We earn revenues from asset management fees, acquisition fees, property management fees and fees for other services pursuant to joint venture and other third-party agreements. These are included in our Consolidated Statements of Operations in “Institutional capital management and other fees.” We recognize revenues from asset management fees, acquisition fees, property management fees and fees for other services when the related fees are earned and are realized or realizable.
We develop certain properties for specific buyers, called build-to-suit projects. We make certain judgments based on the specific terms of each project as to the amount and timing of recognition of profits from the project. Projects are generally accounted for using the percentage of completion method or full accrual method. Profits under the percentage of completion method are based on our estimates of the percentage of completion of individual contracts, commencing when the work performed under the contracts reaches a point where the final costs can be estimated with reasonable accuracy. The percentage of completion estimates are based on a comparison of the contract expenditures incurred to the estimated final costs. Changes in job performance, job conditions and estimated profitability may result in revisions to the costs and income and are recognized in the period in which the revisions are determined. If the sale recognition criteria for using the percentage of completion or full accrual methods are not met, we apply another recognition method provided by GAAP, such as the installment or cost recovery methods.

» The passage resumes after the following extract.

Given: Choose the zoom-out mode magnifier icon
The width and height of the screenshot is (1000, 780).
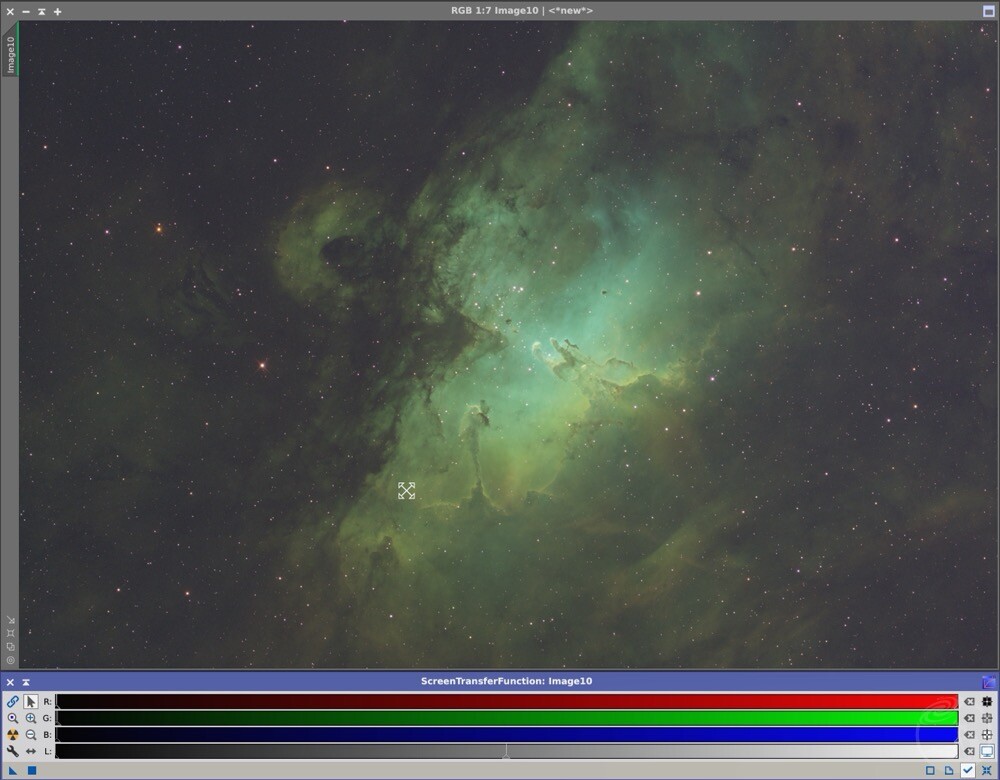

The profit recognized from these projects is reported net of estimated taxes, when applicable, and is included in “Development profit, net of taxes” in our Consolidated Statements of Operations.
Stock-Based Compensation
On October 10, 2006, we established the Long-Term Incentive Plan, as amended, to grant restricted stock, LTIP Units, stock options and other awards to our personnel and directors. Awards granted under this plan are measured at fair value on the grant date and amortized to compensation expense on a straight-line basis over the service period during which the awards fully vest. Such expense is included in “General and administrative” expense in our Consolidated Statements of Operations. Options issued under the Long-Term Incentive Plan are valued using the Black-Scholes option pricing model, which relies on assumptions we make related to the expected term of the options, volatility, dividend yield and risk-free interest rate.
Income and Other Taxes
We have elected to be taxed as a REIT, as defined under the Internal Revenue Code of 1986, as amended (the “Code”). As a REIT, we generally will not be subject to U.S. federal income taxes on our net income that is distributed to our stockholders if we distribute at least 90% of our REIT taxable income to our stockholders. REITs are also subject to a number of other organizational and operational requirements. If we fail to qualify as a REIT in any taxable year, our taxable income will be subject to U.S. federal income tax at regular corporate rates. Even if we qualify as a REIT, we may be subject to certain U.S. federal, state and local and non-U.S. income taxes. We also will be required to pay a 100% tax on non-arm’s length transactions between us and our taxable REIT subsidiary, any redetermined TRS service income and on any net income from gain on property that was held for sale to customers in the ordinary course of business.
Certain of our operations (property management, asset ownership or management, sales of certain assets, etc.) may be conducted through taxable REIT subsidiaries, which are subsidiaries of the operating partnership and each of which we refer to as a TRS. A TRS is a C-corporation for which a REIT and its subsidiary C-corporation have jointly elected for the C-corporation to be a taxable REIT subsidiary of the REIT and therefore is subject to U.S. federal corporate income tax.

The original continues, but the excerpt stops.